ORACIÓN EN VEZ DE ESPADA; HUMILDAD EN VEZ DE ADORNOS

«Ármate con la oración, no con la espada; vístete con humildad, no con ropa fina» (Santo Domingo de Guzmán).

Sin duda, el consejo de Santo Domingo sigue siendo válido en la actualidad, aunque en su época probablemente se refería a una espada material y no a la espada del espíritu que nos recomienda san Pablo en la Carta a los Efesios: «Recibid también el yelmo de la salvación y la espada del Espíritu, que es la palabra de Dios» (Ef 6, 17). Esta espada se relaciona directamente con la oración, como deja claro el versículo siguiente: «Mediante oraciones y súplicas, orando en todo tiempo movidos por el Espíritu, vigilando además con toda constancia y súplica por todos los santos» (v. 18).

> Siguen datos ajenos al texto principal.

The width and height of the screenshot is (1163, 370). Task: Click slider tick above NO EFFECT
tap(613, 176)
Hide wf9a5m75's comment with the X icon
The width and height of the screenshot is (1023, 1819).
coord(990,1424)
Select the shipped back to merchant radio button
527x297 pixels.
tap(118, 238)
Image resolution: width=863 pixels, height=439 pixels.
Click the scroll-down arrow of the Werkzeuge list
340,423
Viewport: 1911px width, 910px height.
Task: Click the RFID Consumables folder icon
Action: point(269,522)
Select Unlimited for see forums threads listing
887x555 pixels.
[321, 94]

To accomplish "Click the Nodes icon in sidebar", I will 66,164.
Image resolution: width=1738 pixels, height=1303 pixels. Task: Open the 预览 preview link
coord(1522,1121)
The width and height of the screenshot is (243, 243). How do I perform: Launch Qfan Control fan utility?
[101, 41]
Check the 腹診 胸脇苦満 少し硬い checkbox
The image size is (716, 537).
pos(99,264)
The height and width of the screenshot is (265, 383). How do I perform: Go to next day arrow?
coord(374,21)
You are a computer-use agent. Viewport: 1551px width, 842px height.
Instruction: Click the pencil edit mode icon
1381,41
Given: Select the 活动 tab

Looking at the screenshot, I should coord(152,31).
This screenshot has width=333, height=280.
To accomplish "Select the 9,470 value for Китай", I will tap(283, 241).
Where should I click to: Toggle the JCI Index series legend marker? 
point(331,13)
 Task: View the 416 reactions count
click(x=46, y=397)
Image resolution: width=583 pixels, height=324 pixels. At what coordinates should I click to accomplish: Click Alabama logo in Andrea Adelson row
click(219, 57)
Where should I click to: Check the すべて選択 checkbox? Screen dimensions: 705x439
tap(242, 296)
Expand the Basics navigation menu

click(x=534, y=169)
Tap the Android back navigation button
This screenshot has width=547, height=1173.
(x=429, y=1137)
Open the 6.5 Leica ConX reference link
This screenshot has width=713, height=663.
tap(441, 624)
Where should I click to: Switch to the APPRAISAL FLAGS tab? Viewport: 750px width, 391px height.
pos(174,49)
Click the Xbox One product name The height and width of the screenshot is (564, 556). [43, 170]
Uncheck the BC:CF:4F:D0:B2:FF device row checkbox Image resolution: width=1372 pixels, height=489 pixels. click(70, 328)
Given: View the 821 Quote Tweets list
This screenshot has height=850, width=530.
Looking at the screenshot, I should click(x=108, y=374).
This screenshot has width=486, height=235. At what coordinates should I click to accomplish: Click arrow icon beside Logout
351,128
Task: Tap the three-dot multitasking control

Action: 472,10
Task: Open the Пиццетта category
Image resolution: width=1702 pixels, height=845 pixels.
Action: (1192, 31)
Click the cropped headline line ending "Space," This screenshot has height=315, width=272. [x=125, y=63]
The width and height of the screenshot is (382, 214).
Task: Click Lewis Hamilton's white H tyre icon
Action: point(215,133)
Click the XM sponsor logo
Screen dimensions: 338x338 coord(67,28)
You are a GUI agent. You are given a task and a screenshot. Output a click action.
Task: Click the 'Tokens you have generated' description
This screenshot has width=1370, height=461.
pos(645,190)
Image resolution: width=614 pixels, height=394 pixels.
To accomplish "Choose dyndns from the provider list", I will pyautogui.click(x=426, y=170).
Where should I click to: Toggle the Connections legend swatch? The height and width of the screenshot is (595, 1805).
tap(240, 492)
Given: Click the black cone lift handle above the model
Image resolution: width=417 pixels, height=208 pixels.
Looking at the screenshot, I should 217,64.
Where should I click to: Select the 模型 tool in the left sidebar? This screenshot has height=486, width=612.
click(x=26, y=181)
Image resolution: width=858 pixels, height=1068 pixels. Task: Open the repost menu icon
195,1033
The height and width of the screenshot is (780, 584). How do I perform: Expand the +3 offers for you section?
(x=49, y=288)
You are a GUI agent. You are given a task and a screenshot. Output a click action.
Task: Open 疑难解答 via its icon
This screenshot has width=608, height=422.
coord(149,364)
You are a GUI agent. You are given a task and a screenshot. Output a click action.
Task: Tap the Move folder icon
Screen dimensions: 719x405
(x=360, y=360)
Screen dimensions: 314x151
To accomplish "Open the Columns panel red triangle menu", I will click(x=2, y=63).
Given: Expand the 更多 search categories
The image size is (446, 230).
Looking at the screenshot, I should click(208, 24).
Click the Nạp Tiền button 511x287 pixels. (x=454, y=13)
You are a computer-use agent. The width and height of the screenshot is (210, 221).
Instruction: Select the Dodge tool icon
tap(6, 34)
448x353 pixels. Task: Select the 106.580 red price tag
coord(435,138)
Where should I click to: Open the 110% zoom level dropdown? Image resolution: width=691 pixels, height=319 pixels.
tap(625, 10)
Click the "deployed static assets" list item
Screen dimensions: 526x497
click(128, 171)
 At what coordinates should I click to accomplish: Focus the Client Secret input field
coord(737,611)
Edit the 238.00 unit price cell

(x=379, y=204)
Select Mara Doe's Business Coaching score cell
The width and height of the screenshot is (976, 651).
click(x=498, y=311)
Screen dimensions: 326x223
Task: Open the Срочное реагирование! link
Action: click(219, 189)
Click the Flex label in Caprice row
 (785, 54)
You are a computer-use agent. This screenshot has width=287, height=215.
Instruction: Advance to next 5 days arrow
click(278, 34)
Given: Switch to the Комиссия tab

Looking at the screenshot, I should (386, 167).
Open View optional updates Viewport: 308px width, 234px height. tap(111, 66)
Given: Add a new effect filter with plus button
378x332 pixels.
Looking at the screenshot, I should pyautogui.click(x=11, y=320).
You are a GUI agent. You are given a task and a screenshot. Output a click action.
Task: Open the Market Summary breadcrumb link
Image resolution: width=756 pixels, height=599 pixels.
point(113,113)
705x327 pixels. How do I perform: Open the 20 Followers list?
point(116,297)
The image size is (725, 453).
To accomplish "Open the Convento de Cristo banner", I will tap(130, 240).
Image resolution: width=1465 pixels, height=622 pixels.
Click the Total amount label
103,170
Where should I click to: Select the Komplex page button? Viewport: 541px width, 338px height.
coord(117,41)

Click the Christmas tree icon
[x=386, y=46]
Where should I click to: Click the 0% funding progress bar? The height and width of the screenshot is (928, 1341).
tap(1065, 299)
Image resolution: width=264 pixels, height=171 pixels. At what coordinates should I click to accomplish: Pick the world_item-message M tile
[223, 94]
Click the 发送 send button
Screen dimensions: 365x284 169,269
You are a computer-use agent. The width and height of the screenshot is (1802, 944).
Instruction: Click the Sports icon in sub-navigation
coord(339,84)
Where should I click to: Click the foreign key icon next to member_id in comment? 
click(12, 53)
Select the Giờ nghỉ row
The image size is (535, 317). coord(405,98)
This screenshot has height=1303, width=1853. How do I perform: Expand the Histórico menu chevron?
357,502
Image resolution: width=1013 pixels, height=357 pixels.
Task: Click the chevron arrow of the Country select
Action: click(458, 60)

Por tanto, podemos interpretar la alusión que hace Santo Domingo de Guzmán a la espada como símbolo de cualquier tipo de violencia a la que queremos recurrir para resolver una situación por nuestros propios medios. En lugar de ello, nos aconseja recurrir a la oración, capaz de superar cualquier obstáculo. Además, la oración nos da la certeza de que no somos nosotros quienes tenemos la situación en nuestras manos, sino que depositamos toda nuestra confianza en la guía de nuestro Padre.

El segundo consejo de Santo Domingo también es esencial para nuestra vida espiritual. ¿Qué adorno podría agradar más a nuestro Padre, qué vestido le complacerá? La respuesta no es difícil. San Pablo nos la sugiere en la Carta a Timoteo:

«Que las mujeres se vistan decorosamente, arregladas con modestia y sobriedad, sin trenzar el cabello con oro, sin perlas ni aderezos caros, sino como corresponde a mujeres que manifiestan la piedad por medio de obras buenas» (1Tim 2,9-10).

Esto no solo se aplica a las mujeres, sino que cualquier exhibición física de esplendor es vana, aleja de Dios y atrae la atención hacia uno mismo. El remedio es la humildad. En ella, nuestro Padre se complace con el corazón abierto. La humildad no está atada a la propia persona ni al «qué dirán». No necesita esplendor visible. Es bella en sí misma. Como madre de todas las virtudes, la humildad es entrañablemente amada por Dios, pues le permite colmar a sus hijos, y éstos lo reciben con gratitud.